» TASK: Return nothing but the lines from the line containing "The width and height of the screenshot is (2408, 1538)." through the last line of the records, reproduced exactly.

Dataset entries
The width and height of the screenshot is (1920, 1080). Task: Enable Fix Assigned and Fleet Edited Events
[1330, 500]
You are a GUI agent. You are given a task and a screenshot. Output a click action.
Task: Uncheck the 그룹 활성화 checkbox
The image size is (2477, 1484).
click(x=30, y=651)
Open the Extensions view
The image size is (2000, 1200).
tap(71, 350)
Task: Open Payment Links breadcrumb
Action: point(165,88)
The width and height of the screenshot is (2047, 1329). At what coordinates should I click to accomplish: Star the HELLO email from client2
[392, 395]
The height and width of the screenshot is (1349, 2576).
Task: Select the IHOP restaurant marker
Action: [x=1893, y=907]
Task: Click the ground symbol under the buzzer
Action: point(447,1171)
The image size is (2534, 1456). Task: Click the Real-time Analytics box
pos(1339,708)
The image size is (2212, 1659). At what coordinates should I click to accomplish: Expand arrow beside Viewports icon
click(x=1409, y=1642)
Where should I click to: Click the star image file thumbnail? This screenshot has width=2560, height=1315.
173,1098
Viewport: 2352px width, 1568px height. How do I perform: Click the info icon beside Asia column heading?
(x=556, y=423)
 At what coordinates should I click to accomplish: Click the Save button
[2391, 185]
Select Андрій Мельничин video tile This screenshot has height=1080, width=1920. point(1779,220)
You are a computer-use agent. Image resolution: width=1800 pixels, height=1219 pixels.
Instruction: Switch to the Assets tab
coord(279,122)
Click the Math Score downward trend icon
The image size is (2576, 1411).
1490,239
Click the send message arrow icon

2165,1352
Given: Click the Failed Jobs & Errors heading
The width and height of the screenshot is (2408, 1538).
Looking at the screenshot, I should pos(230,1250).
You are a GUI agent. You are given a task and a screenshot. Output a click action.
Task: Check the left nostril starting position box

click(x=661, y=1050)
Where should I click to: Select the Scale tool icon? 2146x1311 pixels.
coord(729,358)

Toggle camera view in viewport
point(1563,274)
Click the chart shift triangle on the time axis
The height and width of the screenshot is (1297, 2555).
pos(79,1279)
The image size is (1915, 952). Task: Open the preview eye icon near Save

» EXERCISE OUTPUT:
The width and height of the screenshot is (2408, 1538).
Looking at the screenshot, I should pos(230,1250).
You are a GUI agent. You are given a task and a screenshot. Output a click action.
Task: Check the left nostril starting position box

click(x=661, y=1050)
Where should I click to: Select the Scale tool icon? 2146x1311 pixels.
coord(729,358)

Toggle camera view in viewport
point(1563,274)
Click the chart shift triangle on the time axis
The height and width of the screenshot is (1297, 2555).
pos(79,1279)
The image size is (1915, 952). Task: Open the preview eye icon near Save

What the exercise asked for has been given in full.